TEXT UNDER STUDY ->
Anahí has been reeling ever since she found out. She says she and Castro didn’t even want to get too hopeful about Sundance; she hadn’t imagined what it would be like to get picked up by Disney. Mija, she feels, found the right home: “It’s no longer like princesses waiting for their prince,” she says. “Now, it’s like these strong daughters that are trying to heal generational trauma and their family’s wounds. I think of, like, Brave, and I think of Moana, and I think of Encanto. Somebody was like, ‘Yeah, you fit that narrative, too,’ and I was like, ‘Oh, shit.’”

I note that during our one conversation, she’s name-dropped Disney characters like Mulan, Hannah Montana, and Moana, and she immediately bursts out laughing: “Oh, my God, that was not on purpose, I swear. It’s because it’s literally what I like. It’s what raised me.” Her brother used to babysit her and throw on Disney movies to entertain her when she was a kid. It was around that time that she started falling in love with music, too. Growing up, she sang in church, played saxophone in the school band, and violin in the school orchestra. She did choir in high school, and dreamed about Juilliard. In college, she majored in musical theater and communications, but decided to pursue the music business once the doors began opening widely for her.

“I found myself backstage and behind the scenes and working these shows,” she says. “I ended up in the music industry for quite some time, and I felt like I couldn’t sing anymore. I felt like I would be judged for it, or that people would think I had, like, ulterior motives, when I was really dedicated to supporting the artistry of others. I was like, ‘How can I hold space for both?’”

The pandemic shifted things drastically. Touring screeched to a halt, and she and Cuco parted ways. A pause in her management career gave her some time to make new plans, though, and she decided to take on a fellowship at USC, where she reconnected with singing, writing, and recording. Slowly, she started posting videos of her music, though it made her nervous. “Because of my journey and my past, it was like this weird self-sabotage where I was like, ‘Oh, no, I can’t.’ Like, ‘I’m going to be embarrassed.’ If I reach out to the people that I convinced to be champions for the artists I was representing, I couldn’t bring myself to be like, ‘Wait, are you down to be a champion for what I’m doing right now?’”

WORK ORDER A ->
Answer these questions from the profile of Anahí:
(i) Which three Disney films does Anahí say she thinks of when describing Mija's home?
(ii) What did she major in during college?
(iii) Where did she take on a fellowship after her management career paused?
WORK ORDER B -> How would you render this sentence from the profile of Anahí in Spanish: "Touring screeched to a halt, and she and Cuco parted ways."
WORK ORDER C -> Can you transcribe everything in the profile of Anahí from "I note that" down to "widely for her."?
The listing isn't needed here and can be set aside.

SOURCE MATERIAL ->

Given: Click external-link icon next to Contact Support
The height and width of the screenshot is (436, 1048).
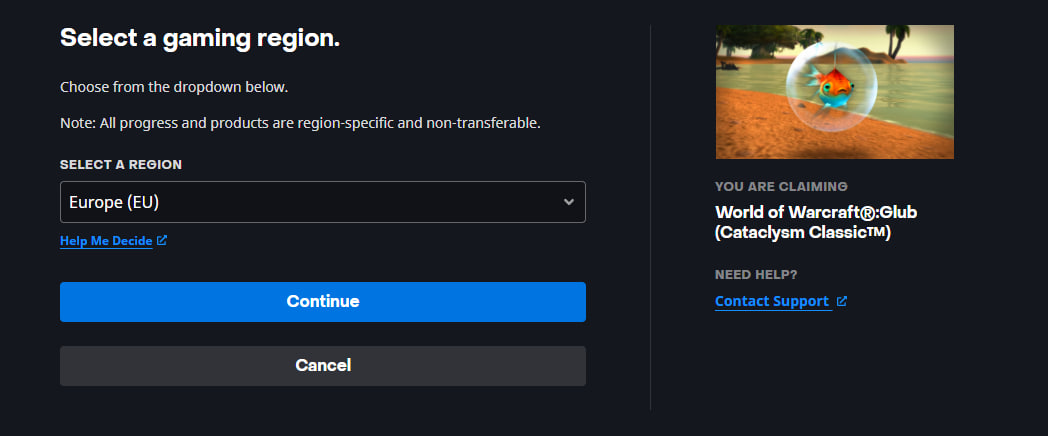Looking at the screenshot, I should point(842,300).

WRITTEN RESPONSE A ->
(i) Brave, Moana, and Encanto.
(ii) Musical theater and communications.
(iii) USC.

WRITTEN RESPONSE B -> Las giras se detuvieron en seco, y ella y Cuco se separaron.

WRITTEN RESPONSE C ->
I note that during our one conversation, she’s name-dropped Disney characters like Mulan, Hannah Montana, and Moana, and she immediately bursts out laughing: “Oh, my God, that was not on purpose, I swear. It’s because it’s literally what I like. It’s what raised me.” Her brother used to babysit her and throw on Disney movies to entertain her when she was a kid. It was around that time that she started falling in love with music, too. Growing up, she sang in church, played saxophone in the school band, and violin in the school orchestra. She did choir in high school, and dreamed about Juilliard. In college, she majored in musical theater and communications, but decided to pursue the music business once the doors began opening widely for her.